It can feel like pulling off a successful community outing for a child with an autism spectrum disorder takes the knowledge of an autism expert and the skills of an experienced teacher of such children -- plus the logistical know-how of a presidential candidate's advance team. Here are some tips to make the trip less daunting.
1. Know your kid. Understand what motivates him. If he's young, does he love music and kids shows like Sesame Street? A touring musical stage show featuring Elmo and the gang could be worth a try. What kinds of activities, food, attractions, people does he prefer? Does he like the beach? Those "moon walk" bubbles? What gets him excited? (What gets him too excited?) What stresses him out? What does he need to feel comfortable? Who should be with him? (A sibling can be a comfort, but if grandma would be embarrassed seeing a loud tantrum in public, maybe she's not a good choice.)
2. Scout out the scene. What do you know about the venue? If it's at a local park, church, library, store, school or mall, it's easy to walk around and imagine what it will be like. If the outing is an event at a place unfamiliar to your child, what can you learn about the event? Is it likely to be crowded? Noisy or not, both in terms of audio and visuals? (Some stimulation can be good, but too much can be bad). If it's an arena or theater performance, is there a seating chart? Can you get reserved seats not at the front, but still close enough to see what's going on? Is there a place to walk around if the main event is proves too much to take? Where's the bathroom? How long is the walk from the exit to your transportation? When does it get crowded, and can you go to a venue at an off-peak time, where there are not so many people, like the first movie of the morning, or the last hour the gym is open?
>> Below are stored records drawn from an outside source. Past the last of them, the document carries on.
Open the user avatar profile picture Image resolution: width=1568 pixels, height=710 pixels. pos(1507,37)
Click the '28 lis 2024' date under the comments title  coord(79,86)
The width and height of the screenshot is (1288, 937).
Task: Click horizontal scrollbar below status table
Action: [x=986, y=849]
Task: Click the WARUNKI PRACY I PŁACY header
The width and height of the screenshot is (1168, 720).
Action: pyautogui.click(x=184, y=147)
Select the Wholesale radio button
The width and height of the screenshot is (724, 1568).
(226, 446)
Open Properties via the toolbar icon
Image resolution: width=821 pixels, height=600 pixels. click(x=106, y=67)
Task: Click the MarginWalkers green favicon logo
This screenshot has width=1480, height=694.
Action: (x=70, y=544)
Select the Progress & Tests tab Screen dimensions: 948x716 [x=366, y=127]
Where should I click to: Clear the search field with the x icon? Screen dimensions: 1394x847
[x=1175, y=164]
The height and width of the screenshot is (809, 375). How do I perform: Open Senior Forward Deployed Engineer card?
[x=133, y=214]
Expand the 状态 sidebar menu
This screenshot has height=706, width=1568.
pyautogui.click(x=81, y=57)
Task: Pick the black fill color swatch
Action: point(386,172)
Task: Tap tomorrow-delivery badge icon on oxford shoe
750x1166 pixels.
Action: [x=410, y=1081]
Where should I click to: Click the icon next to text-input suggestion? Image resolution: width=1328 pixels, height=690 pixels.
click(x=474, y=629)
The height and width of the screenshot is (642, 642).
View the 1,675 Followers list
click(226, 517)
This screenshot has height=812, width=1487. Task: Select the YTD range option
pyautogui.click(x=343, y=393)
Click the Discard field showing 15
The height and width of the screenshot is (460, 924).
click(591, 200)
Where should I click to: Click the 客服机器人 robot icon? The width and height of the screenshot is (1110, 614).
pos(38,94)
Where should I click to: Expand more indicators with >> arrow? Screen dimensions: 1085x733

3. Assess what your child could gain from attending. Maybe it's a chance to learn something new, or experience something with his family. Maybe it's to hear music she enjoys. Maybe it's to see his brother do something special. Whatever it is, there must be a real benefit for this child, that, I would argue, goes beyond sharing in family time. If it's a family event, make sure there's some experience with other family members that takes up part of the event that is just for him. It could be a game, or reading a book with him, or just playing together. If you don't know what is in this event for your child after analyzing the situation, you don't have to go. (If you feel like you do have to go, then bring along activities just for the child.)
4. Prepare the kid. Not everyone likes a surprise, and it can help to give a preview of what's coming up to your child with ASD. You can try writing a story (sometimes called a social story, there are lots of links if you search on Google) telling him what to expect. Social stories are especially useful for going to places like the doctor, dentist, a family dinner or school at the start of a new program.
With other activities, the child's reaction to the preview also can be a tip off to you about the activity's attraction. Example: the child likes Curious George books and loves the movie trailer on the web. This prompts his interest in going to see the movie, in spite of his dislike of crowds. It's a key factor in a successful outing. But when he's shown the movie trailer for Cars, he's clearly not as interested. So he doesn't go to see it. There are better things to do.
5. Celebrate small, partial victories. Even when doing all this advance prep work, it's unlikely that any event will be a purely wonderful experience. It's vital to appreciate the moments that do work, where your child loves a certain part of the experience -- one ride at the carnival, one song at the concert, one segment of the religious class, one treat at the birthday party. That moment where he's fully engaged in experiencing something, rather than shutting himself off from that potential enjoyment, can be thrilling to see.
6. Have an exit strategy. If things don't go well, and there will be times they won't, it's good to have one-on-one coverage -- mom or dad, for example -- to play defense. That way, you can try to persevere through a period when your child is uncomfortable, or stuck on something he sees but can't access (like a "moon walk" at the fair before it's open to kids). Use the tricks you use at home to calm and comfort your child, get him to focus on you and your voice and your words. The idea is to get him to avoid non-compliant behavior that will, in the end, prevent him from having any fun.
If that effort fails, and it sometimes will, hit the eject button and bail. You can try to persevere next time. (I know parents with more than one child who have brought two cars to an event as a contingency plan in case things don't work out. That way, one parent can stay at an event with the typically developing child, so she doesn't miss out.)
7. Don't give up. It's essential to keep trying, even after a failure. If one kind of event doesn't work, learn from what happened. What were the conditions there? Was the mall too crowded, noisy? When does it open, and is it quieter then? Did we give a good preview of what to expect? Did the child expect something else? Did we expect something else? Are the child's preferences changing? It could even have been a bad day. We all have them.
The point is to look for opportunities to have great ones. Try again.